■ TO DO: Only a verbatim restatement of the lines from the one with "Task: Click the 支付数据 card title" through the end of the listing below is wanted. Pictures should be left out.

■ SUPPLIED RECORDS:
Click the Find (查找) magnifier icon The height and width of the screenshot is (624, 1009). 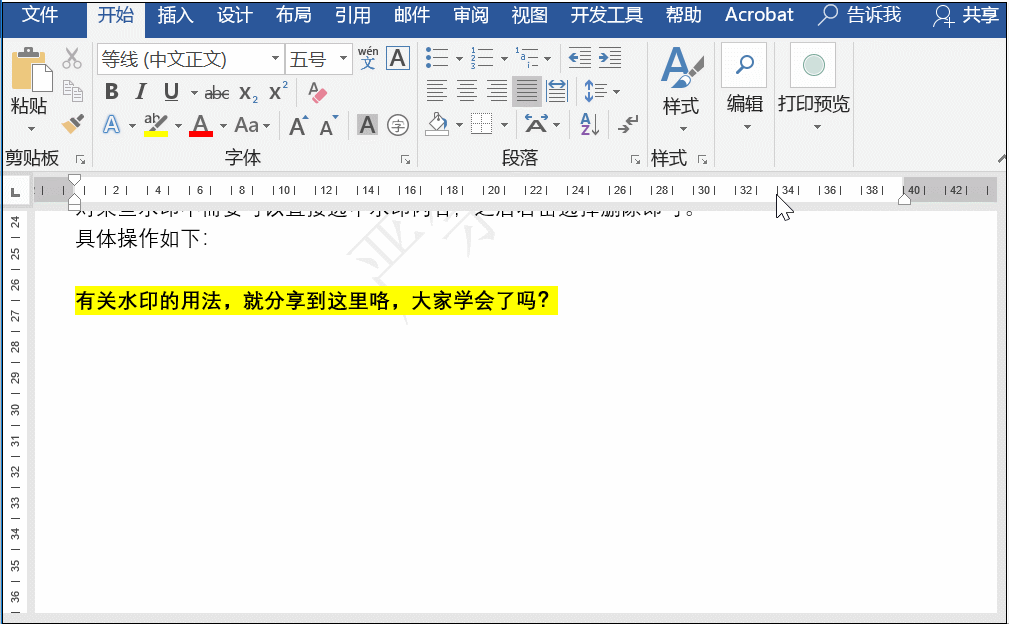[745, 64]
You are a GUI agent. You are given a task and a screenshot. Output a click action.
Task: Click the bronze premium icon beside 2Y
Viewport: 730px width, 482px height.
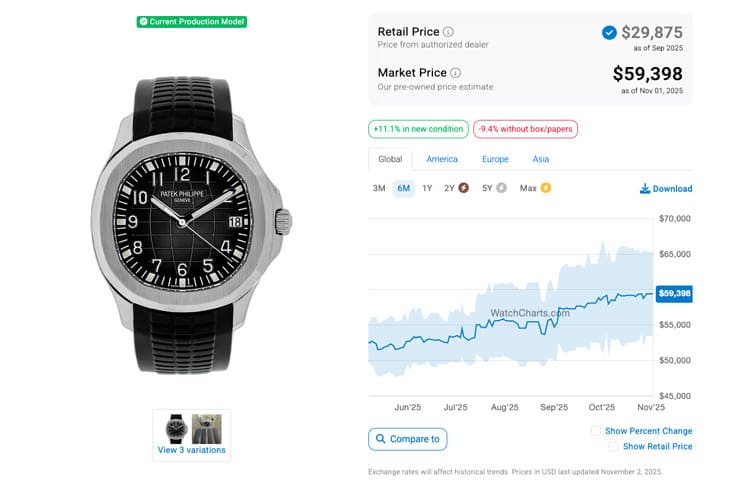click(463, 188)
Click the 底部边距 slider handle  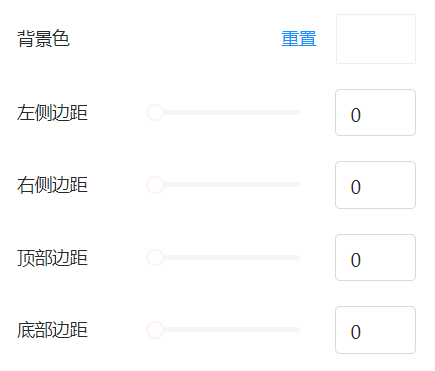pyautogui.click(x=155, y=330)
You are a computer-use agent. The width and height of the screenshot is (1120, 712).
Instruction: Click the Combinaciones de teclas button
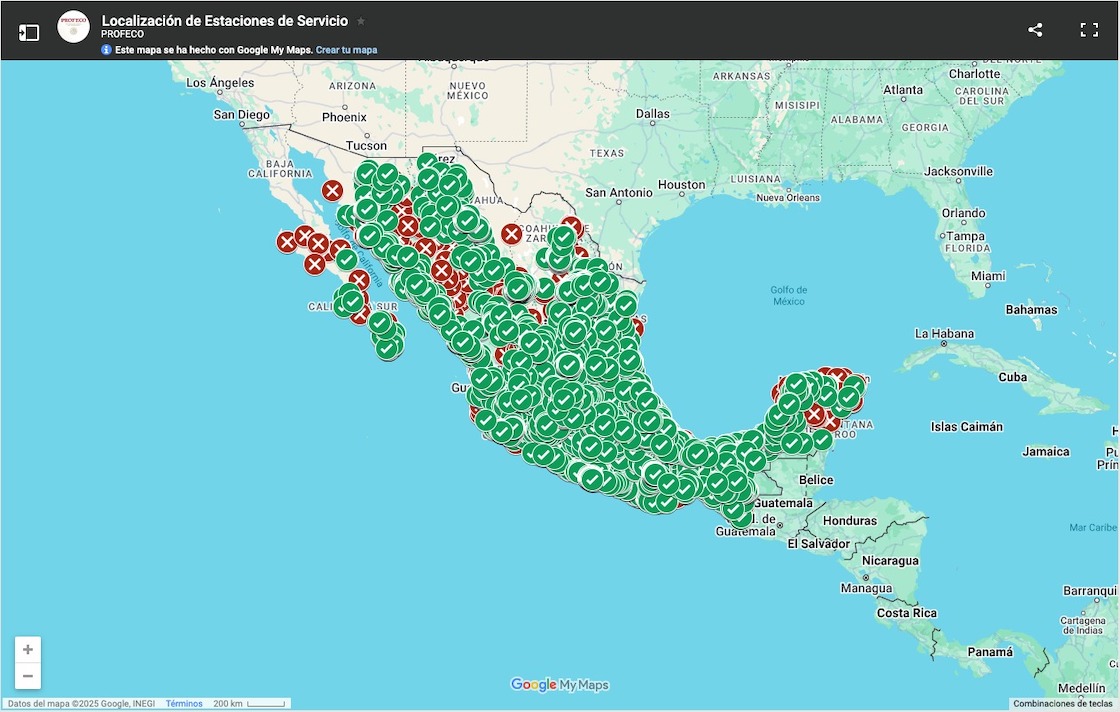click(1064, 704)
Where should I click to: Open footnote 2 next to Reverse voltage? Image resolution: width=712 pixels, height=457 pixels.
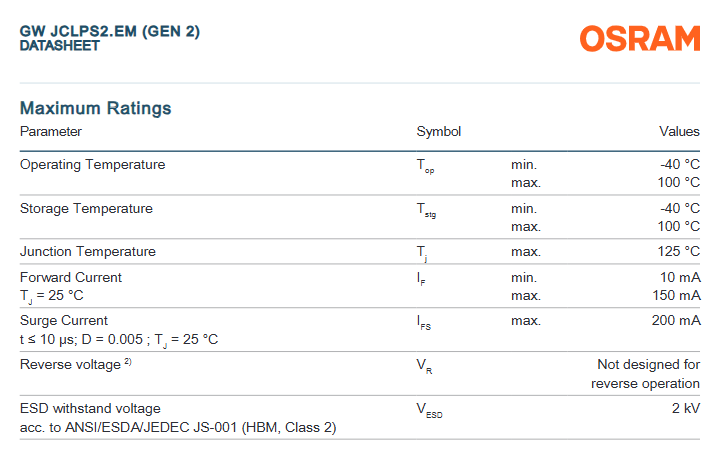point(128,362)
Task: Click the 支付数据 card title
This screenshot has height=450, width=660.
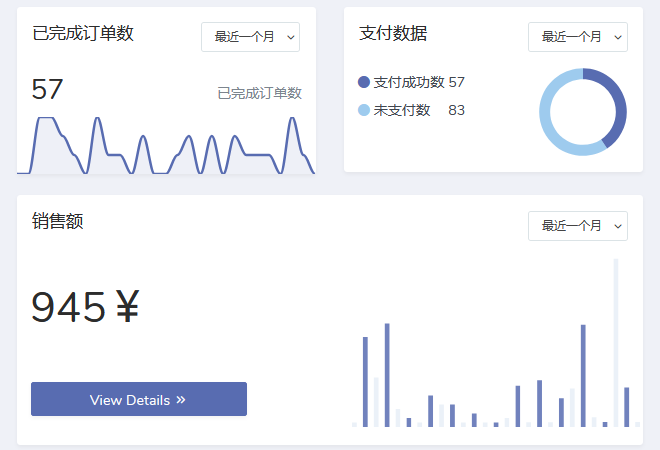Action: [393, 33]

■ EXERCISE SOLUTION:
Task: Click the 支付数据 card title
This screenshot has height=450, width=660.
Action: [393, 33]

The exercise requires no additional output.